*Listed entries:*

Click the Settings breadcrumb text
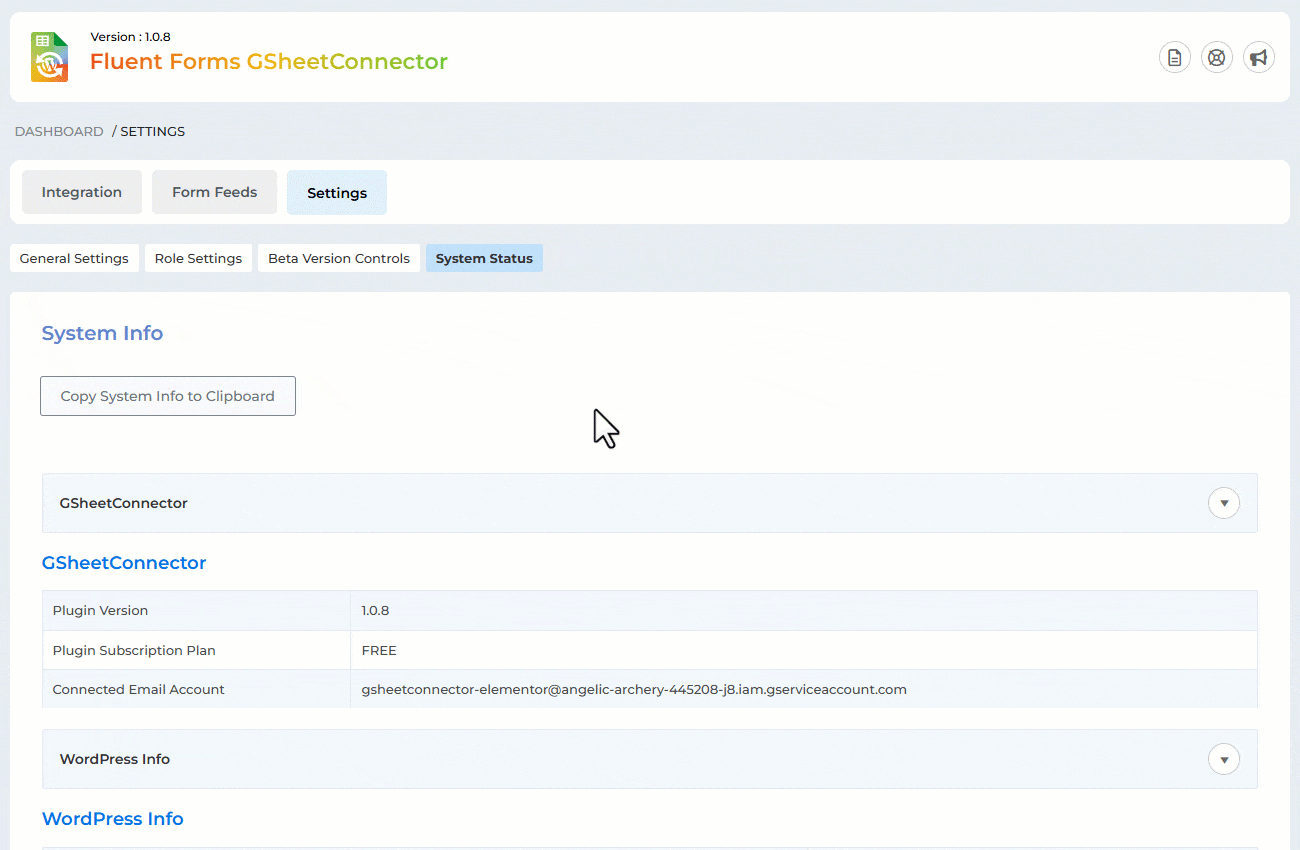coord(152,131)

---

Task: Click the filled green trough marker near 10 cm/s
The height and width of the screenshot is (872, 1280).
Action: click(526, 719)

*Task objective:*
Edit the records from the line with "Task: Click the" to the line with "Action: click(526, 719)" so that "trough marker" becomes "crest marker", and leave everything else unchanged. Return only those lines.

*Exercise response:*
Task: Click the filled green crest marker near 10 cm/s
The height and width of the screenshot is (872, 1280).
Action: click(526, 719)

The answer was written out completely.